**Extrait de page**
━━━━━━━━

Certains, allant jusqu'au bout de leur folie se jetaient par-dessus bord*, d'autres, petite fatigue passagère, tenaient des propos incohérents.
Quand cela venait d'un Chef mécanicien, l'affaire devenait risible.
Sur le S/T Blois, compagnie de
Dans les ateliers, une machine outil, appelée étau-limeur, nous permettait de scier, sans aucune fatigue, des barres d'acier de grosses tailles. La pièce à travailler était fixée sur cette machine et une scie entièrement automatique se mettait en mouvement et tronçonnait le métal.
Quelqu'un devait de temps en temps verser sur l’axe de coupe un liquide pour éviter une surchauffe excessive de la scie, laquelle, en l'absence de ce produit, pouvait endommager la machine. Et encore, certains métaux doux se passaient de ce lubrifiant; de cette façon, l'appareil pouvait travailler à votre place des heures durant sans aucun risque ni surveillance.

━━━━━━━━

**Matériel fourni**
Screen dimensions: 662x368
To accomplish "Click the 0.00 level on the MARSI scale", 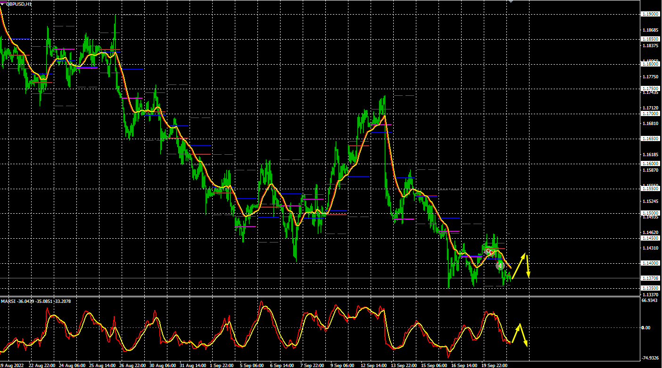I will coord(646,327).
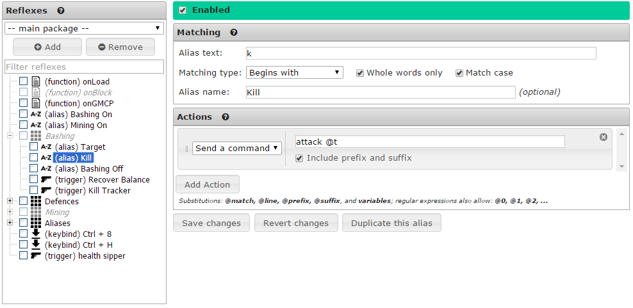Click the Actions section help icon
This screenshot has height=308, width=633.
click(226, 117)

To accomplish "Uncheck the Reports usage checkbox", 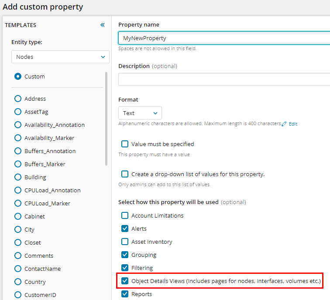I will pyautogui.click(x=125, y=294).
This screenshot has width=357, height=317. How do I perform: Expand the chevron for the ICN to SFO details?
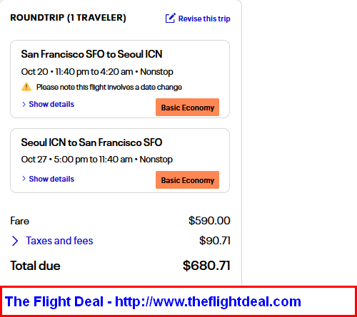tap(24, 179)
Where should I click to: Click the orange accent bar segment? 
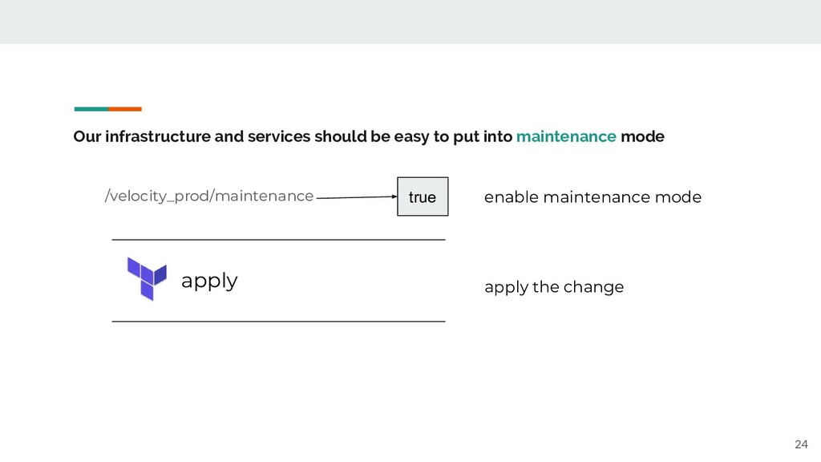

━━━━━━━━

**Consigne A**
Recopiez fidèlement le passage de l'extrait de page qui va de « Sur le S/T Blois, compagnie » à « tronçonnait le métal. ».
**Consigne B**
Relevez tous les noms par lesquels l'extrait consacré à l'atelier de bord désigne ce que l'on verse sur l'axe de coupe de la scie.

**Réponse A**
Sur le S/T Blois, compagnie de
Dans les ateliers, une machine outil, appelée étau-limeur, nous permettait de scier, sans aucune fatigue, des barres d'acier de grosses tailles. La pièce à travailler était fixée sur cette machine et une scie entièrement automatique se mettait en mouvement et tronçonnait le métal.

**Réponse B**
liquide, produit, lubrifiant